Can anyone explain what smart state analysis is actually doing?

I’m trying to understand what exactly happens when a smart state analysis is run on a VM (especially with a VMware provider, but I’m interested in understanding the process generally).

Understanding the analysis process is important to us, as we need to be able to predict the possible impact of analysis runs (in past experience, MS Exchange, for instance, disliked having snaps taken on large vmdks!). We would like to be able to set sensible parameters around scheduling of analysis runs, and be able to identify the sort of workloads that might be negatively impacted so we can tag them for special handling. We also want to allow customers to run analysis jobs, and need to give them some guide lines around what to expect and how to safely manage the task.

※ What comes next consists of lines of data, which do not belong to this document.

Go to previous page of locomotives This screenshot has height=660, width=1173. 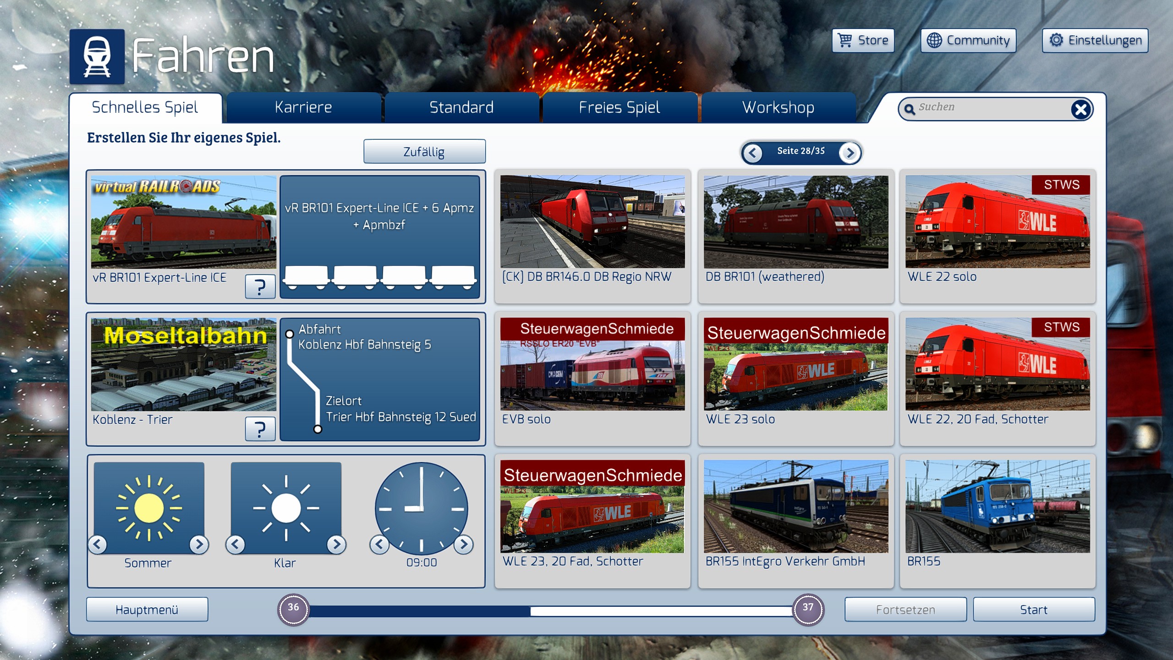coord(752,153)
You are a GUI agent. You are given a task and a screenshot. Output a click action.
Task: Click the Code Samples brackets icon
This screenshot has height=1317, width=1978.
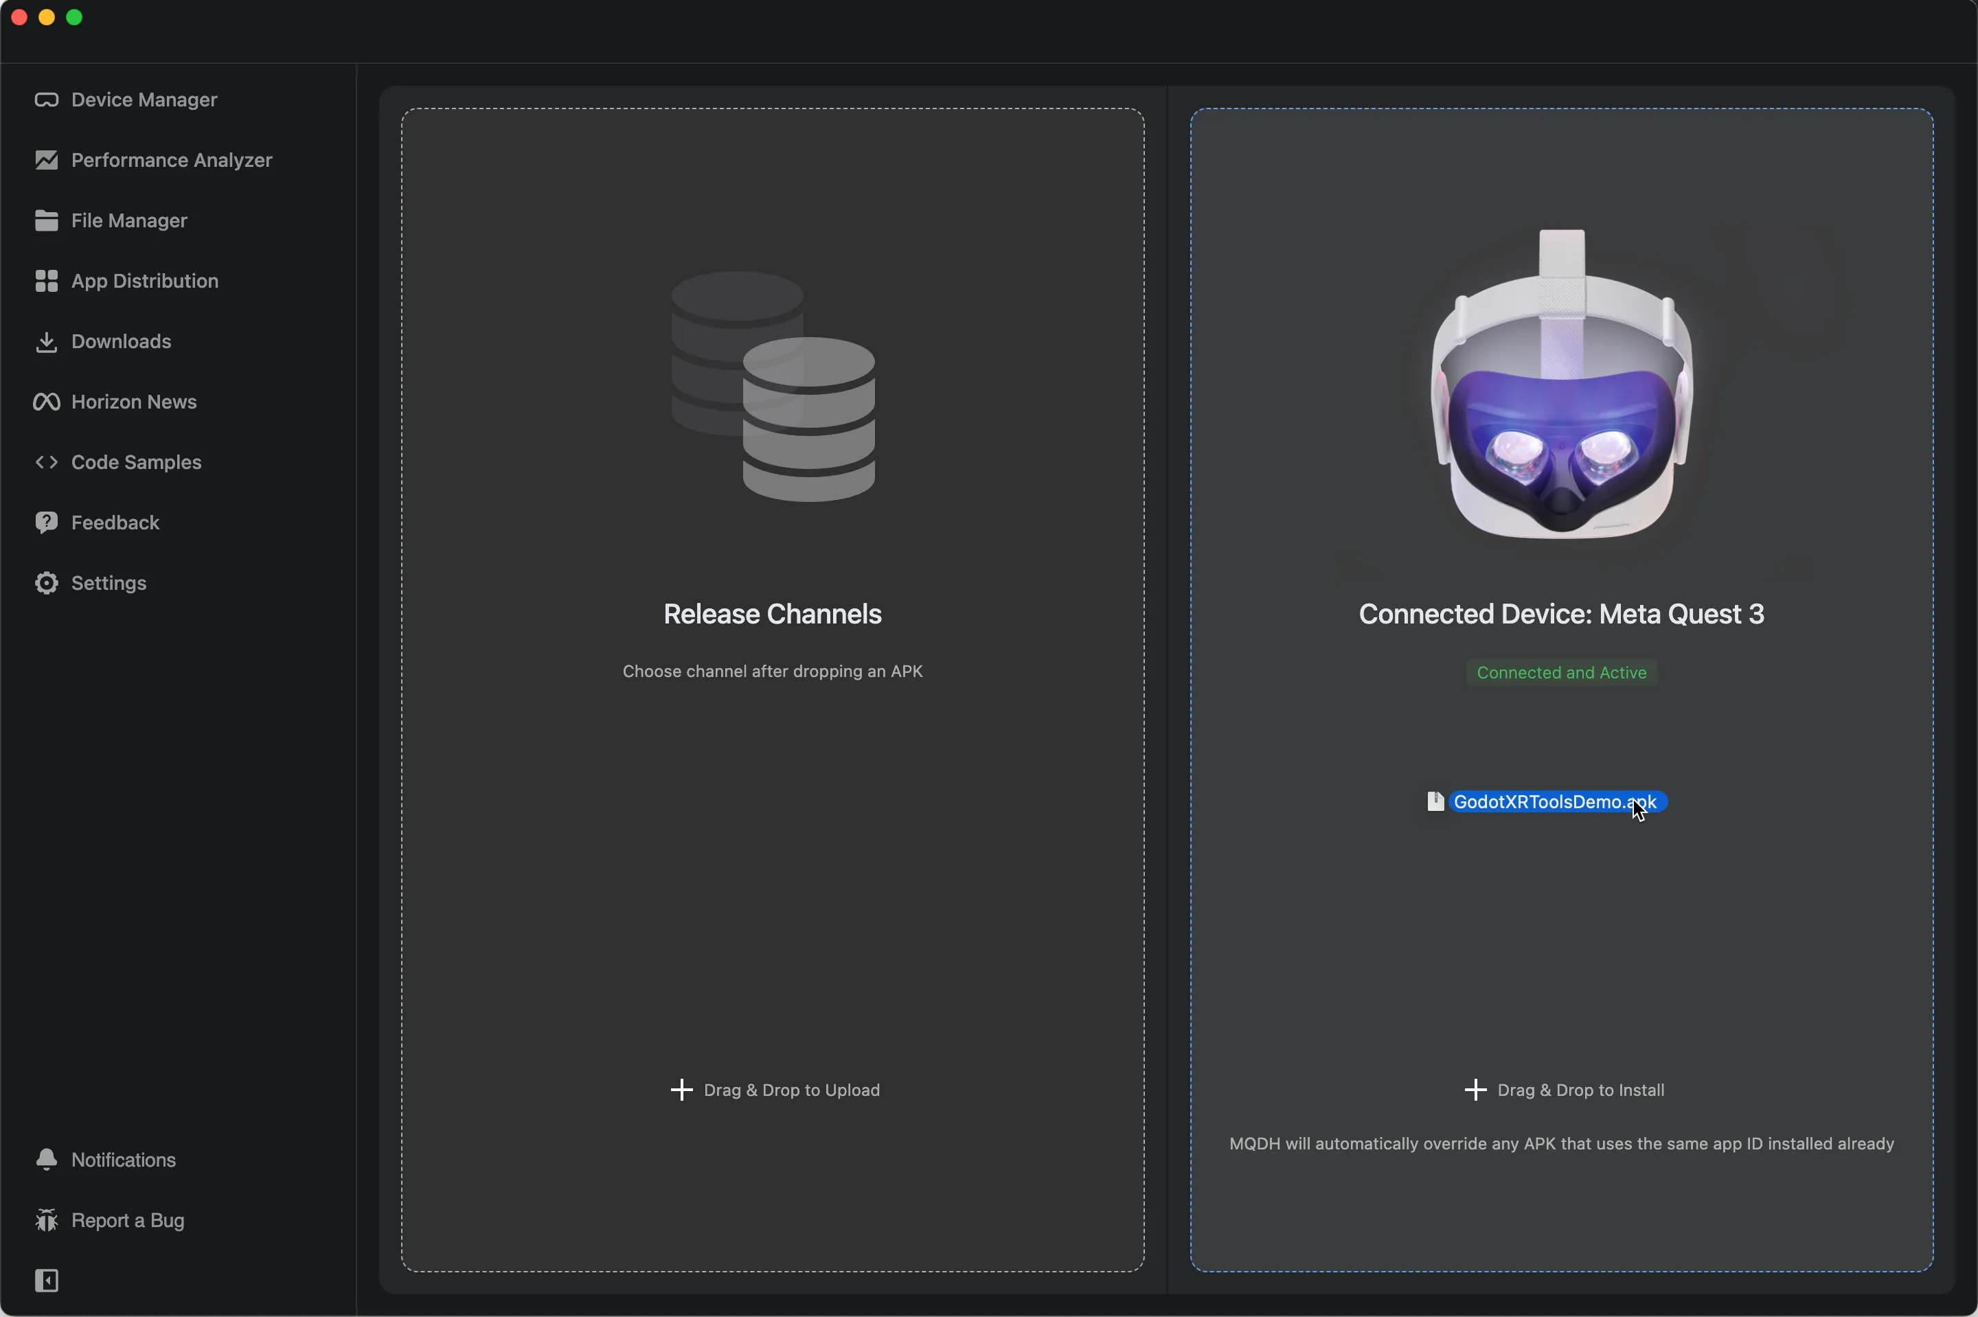46,463
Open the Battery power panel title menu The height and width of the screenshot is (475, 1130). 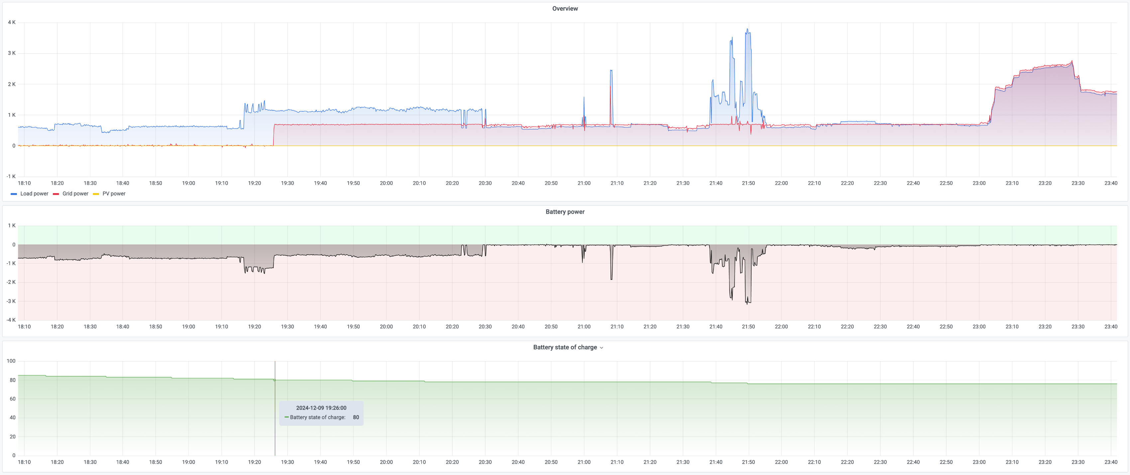(x=565, y=211)
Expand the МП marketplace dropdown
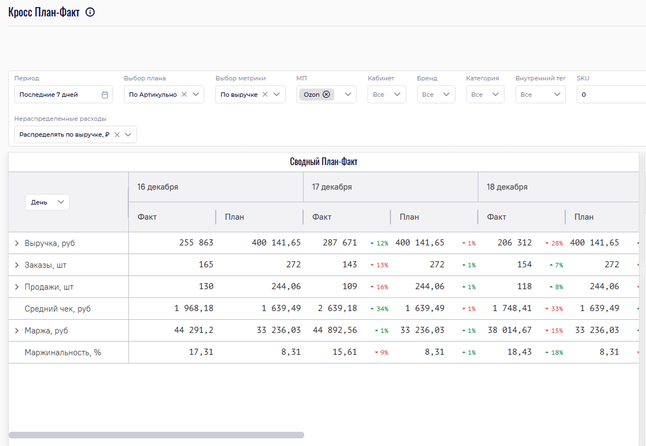The image size is (646, 446). (x=348, y=94)
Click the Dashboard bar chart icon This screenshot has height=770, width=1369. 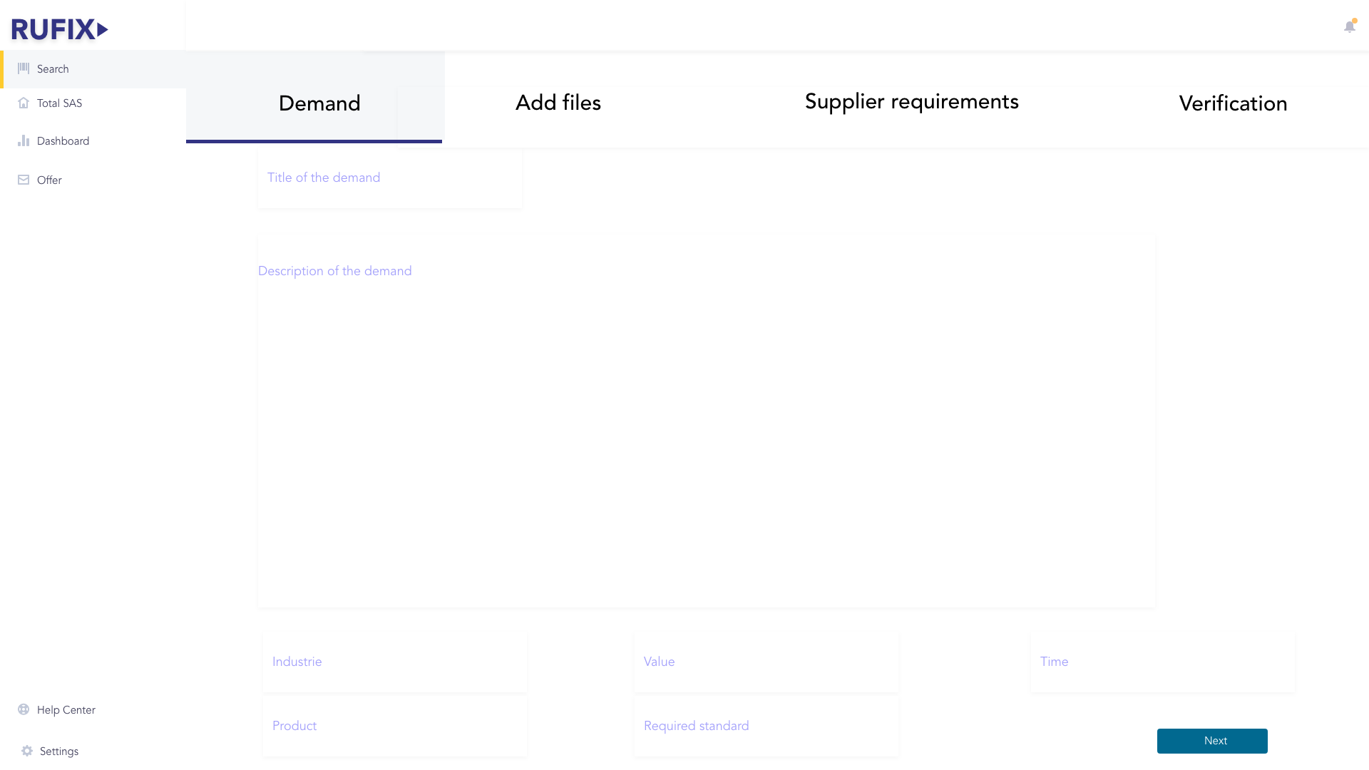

I had thought that a VM in a vSphere environment would have a snapshot taken, the snap would be mounted to the smart proxy by means of the vddk installed on it, and then analyzed, after which the snap would be unmounted and then deleted in vsphere.

However, documentation indicates this may not be entirely correct, this is from the CloudForms 5.2 QuickStart guide: “If the virtual machine is associated with a host or provider, ensure the virtual machine is registered with that system to be properly analyzed; the server requires this information since a snapshot might be created.” … only might … so what is really going on then?

In our lab I have noted that EVM SmartState analysis events get logged in vCenter, but I haven’t yet seen a snapshot created in relation to an analysis event. Now, I know that snaps were created when analyzing certain VM’s in a previous project, as it caused some issues we had to work around.

I’m wondering, now, was that because we were using an earlier version of ManageIQ/CloudForms (that was using CloudForms 3.0)? Has the way ManageIQ performs analysis on a vSphere VM changed since that time? Or are there just certain conditions which will trigger a snapshot to be created, and what might they be?

Has anyone had any experience in this regard that can shed some light on what is going on and why? Or are there any ManageIQ developers lurking on the forum that would be willing to share what is happening?

1 Like

For VMware environments, snapshots are always taken of VMs before SmartState scans - of course this is not the case for templates. A snapshot is taken, disk data is read via the VixDIskLib API, then the snapshot is deleted. By default, these operations are performed through the VM’s host, not vCenter. If the datastore doesn’t have enough free space to safely create and delete the snapshot, the SmartState request fails with the appropriate error message.

1 Like

Hi rpo,

Thanks for that reply. You are, of course correct. I found the snapshot entries in the ESXi host event logs, not in vCenter, as it seems EVM connects directly to the host for disk operations, like snaps.

However, I’m now having issues getting smart state analysis to work as a non-root user under ESXi 5.5. But that’s another topic.